Required work:
Give the data below again exactly as it stands. Omit the pictures.

Supplied records:
::::::

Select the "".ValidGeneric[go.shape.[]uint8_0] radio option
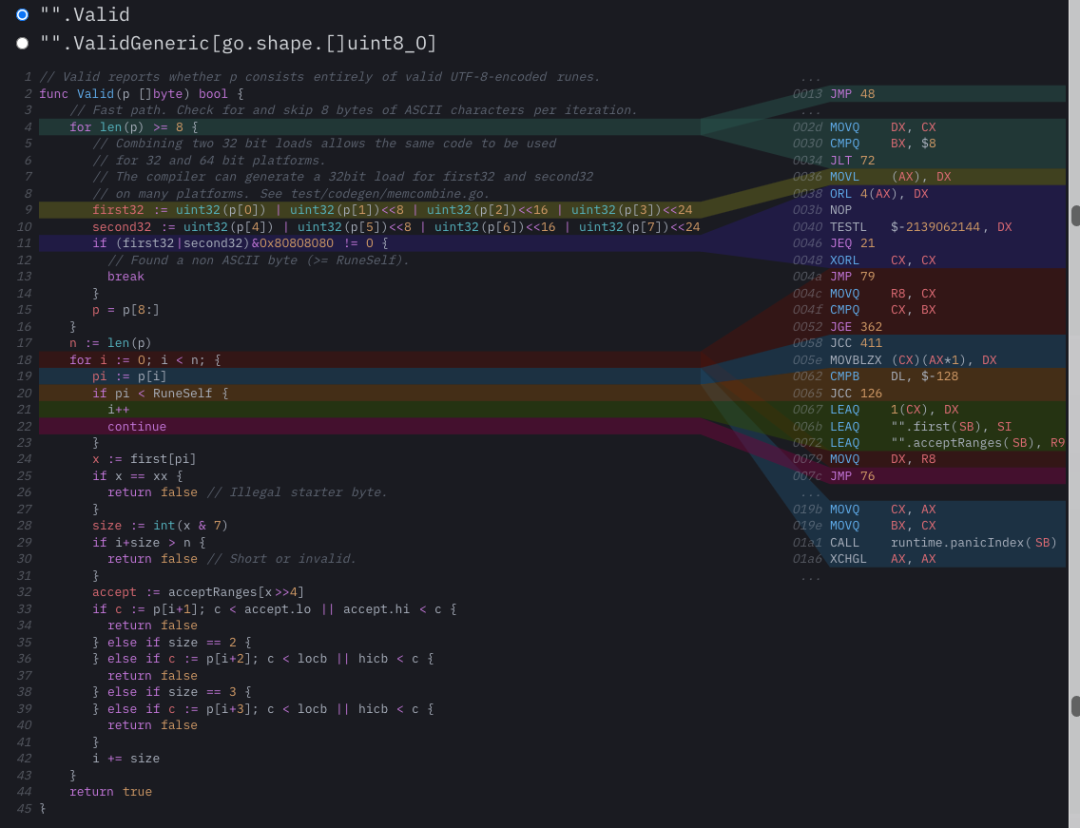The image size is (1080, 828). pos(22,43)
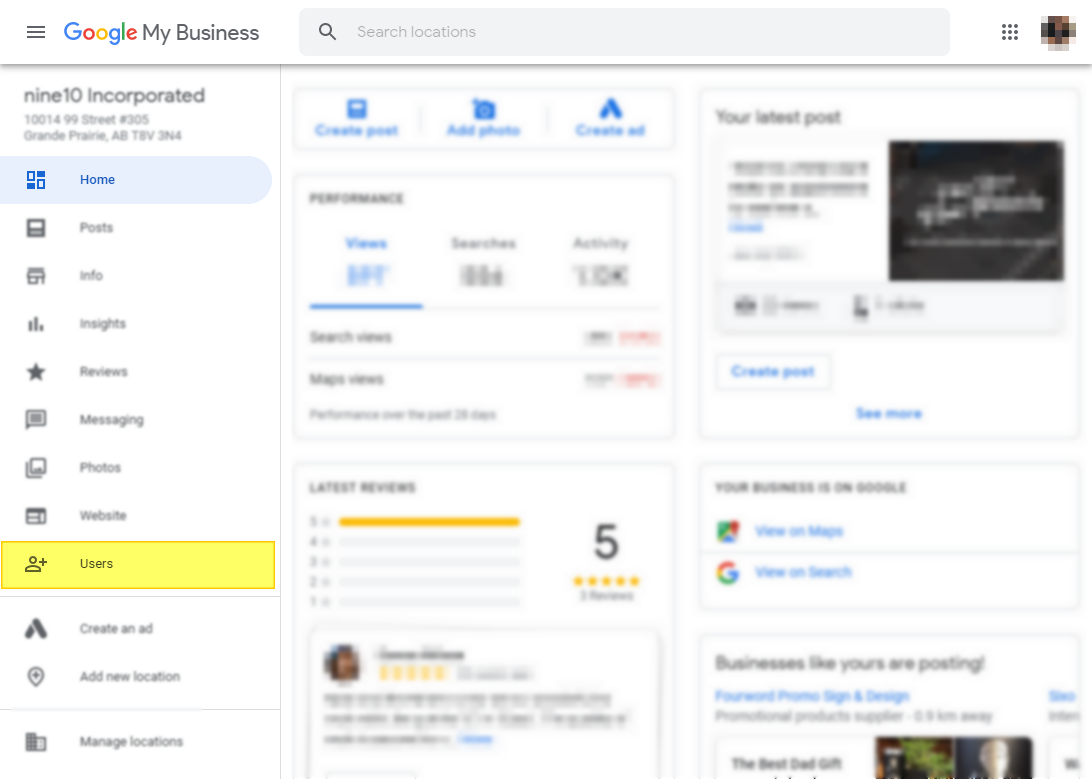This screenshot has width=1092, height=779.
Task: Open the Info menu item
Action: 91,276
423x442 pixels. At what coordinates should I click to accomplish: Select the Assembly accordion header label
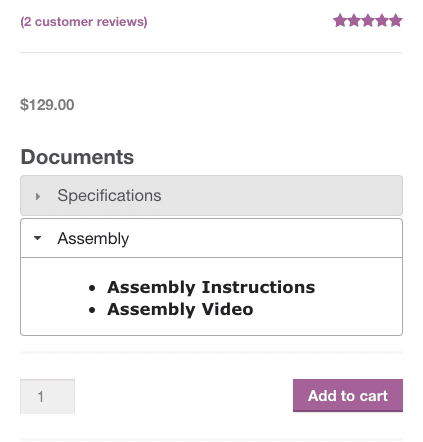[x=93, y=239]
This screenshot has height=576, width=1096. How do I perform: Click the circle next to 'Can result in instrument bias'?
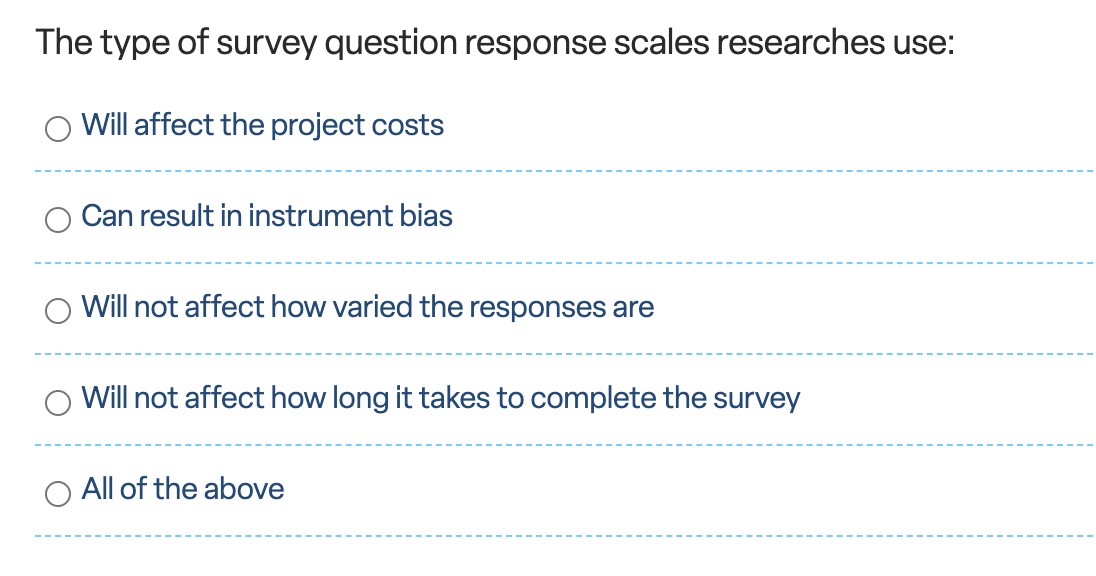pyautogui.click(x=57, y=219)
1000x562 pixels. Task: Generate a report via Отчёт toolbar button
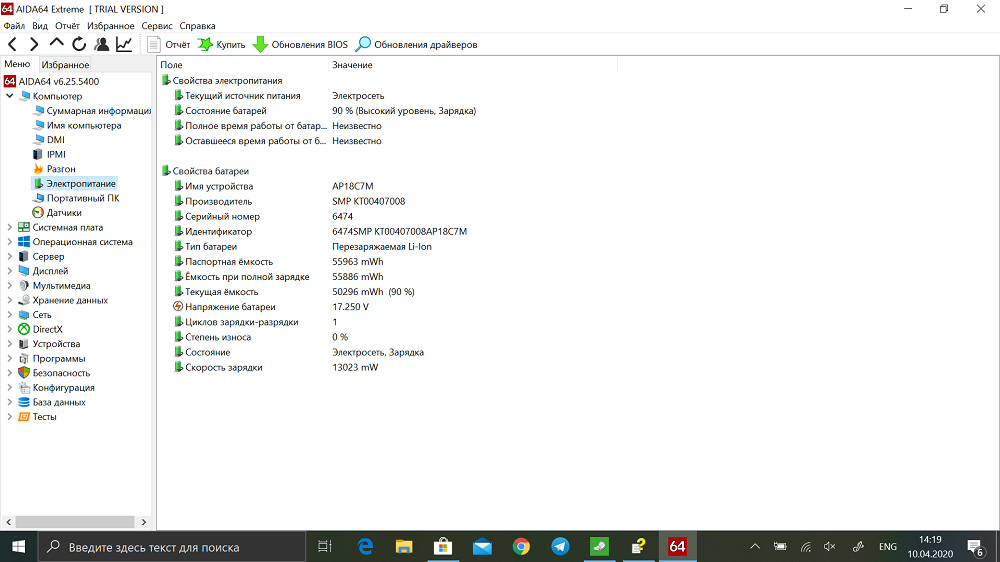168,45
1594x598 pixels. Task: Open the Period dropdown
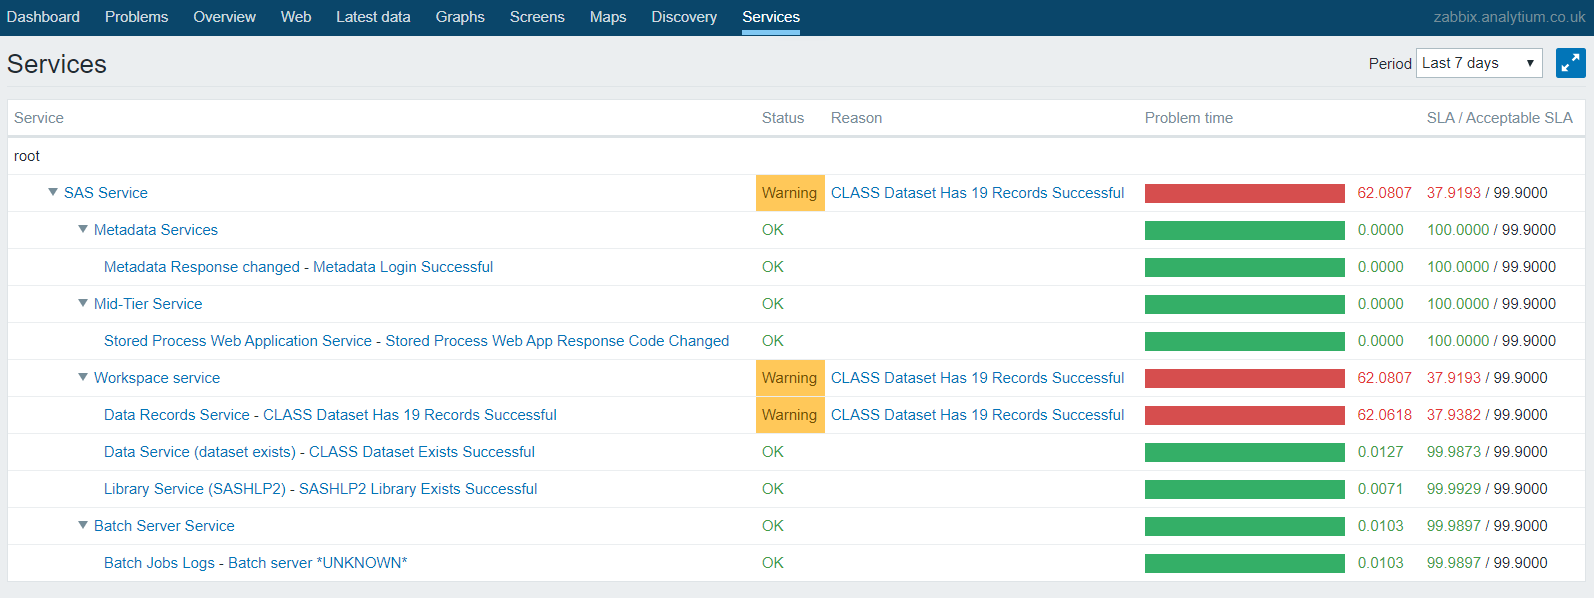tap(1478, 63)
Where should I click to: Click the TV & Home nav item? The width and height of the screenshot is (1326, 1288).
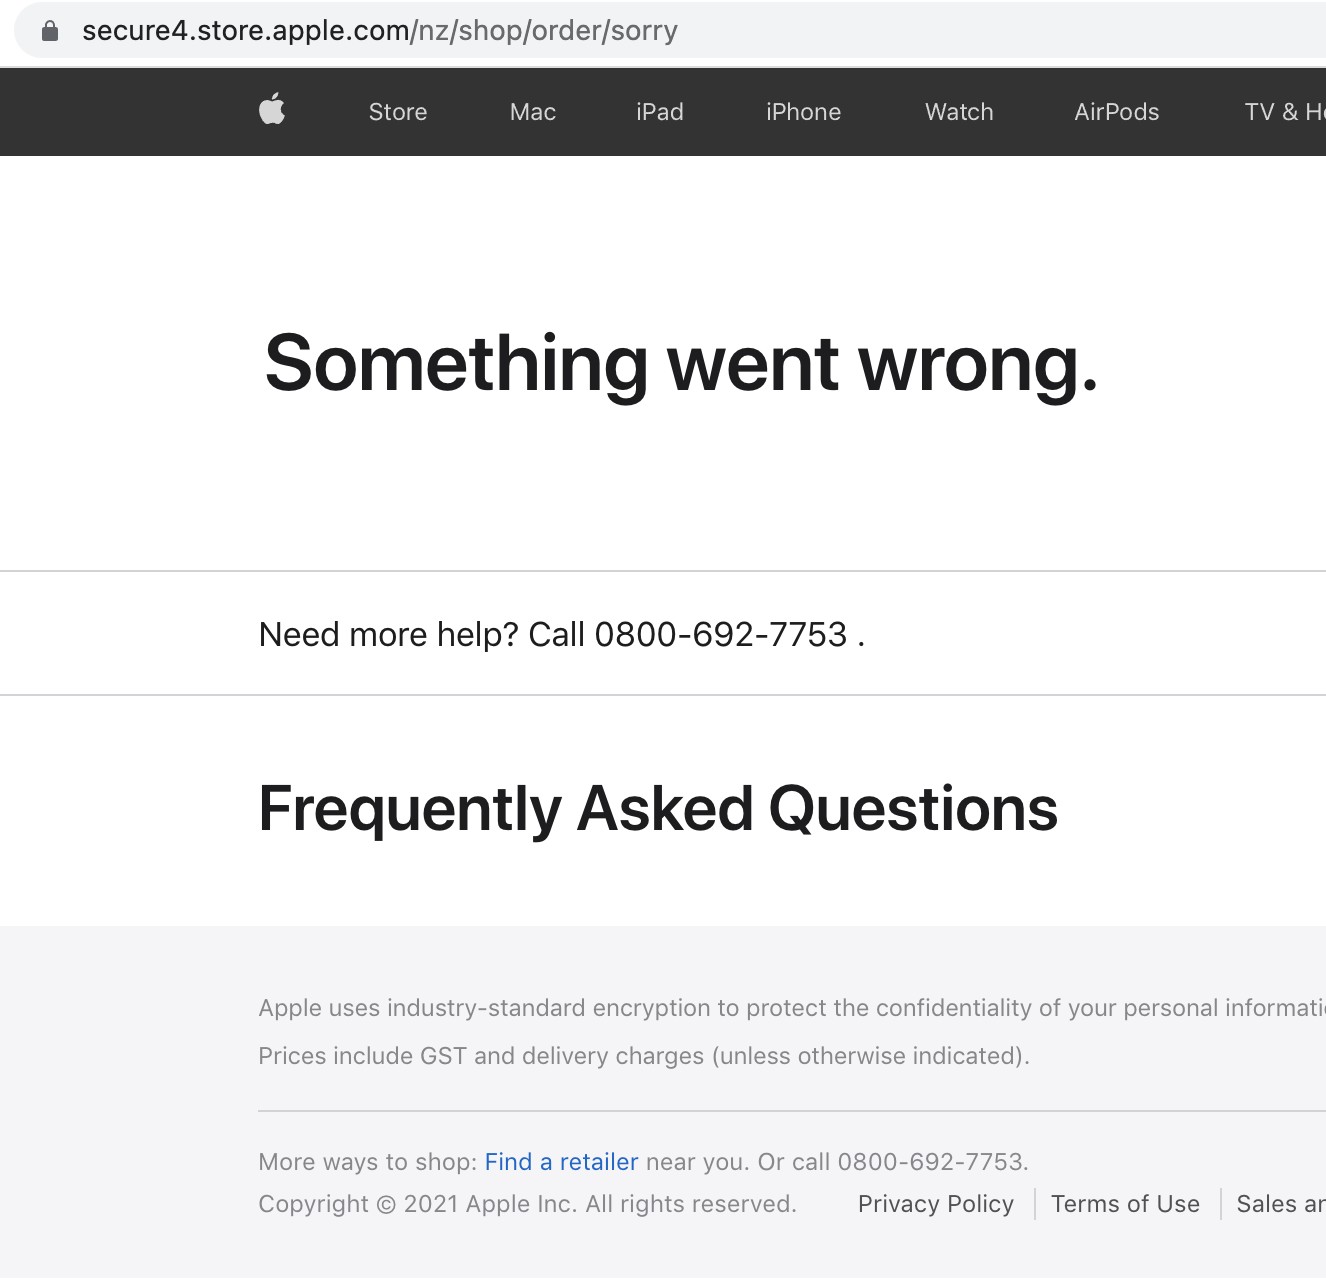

::::::

Written solution:
Select the "".ValidGeneric[go.shape.[]uint8_0] radio option
The image size is (1080, 828). pos(22,43)
This screenshot has width=1092, height=779.
Task: Open the Info menu item
Action: 91,276
423x442 pixels. At what coordinates should I click to accomplish: Select the Assembly accordion header label
[x=93, y=239]
This screenshot has height=576, width=1096. How do I perform: Click the circle next to 'Can result in instrument bias'?
pyautogui.click(x=57, y=219)
1000x562 pixels. Task: Generate a report via Отчёт toolbar button
168,45
1594x598 pixels. Task: Open the Period dropdown
tap(1478, 63)
Where should I click to: Click the TV & Home nav item? The width and height of the screenshot is (1326, 1288).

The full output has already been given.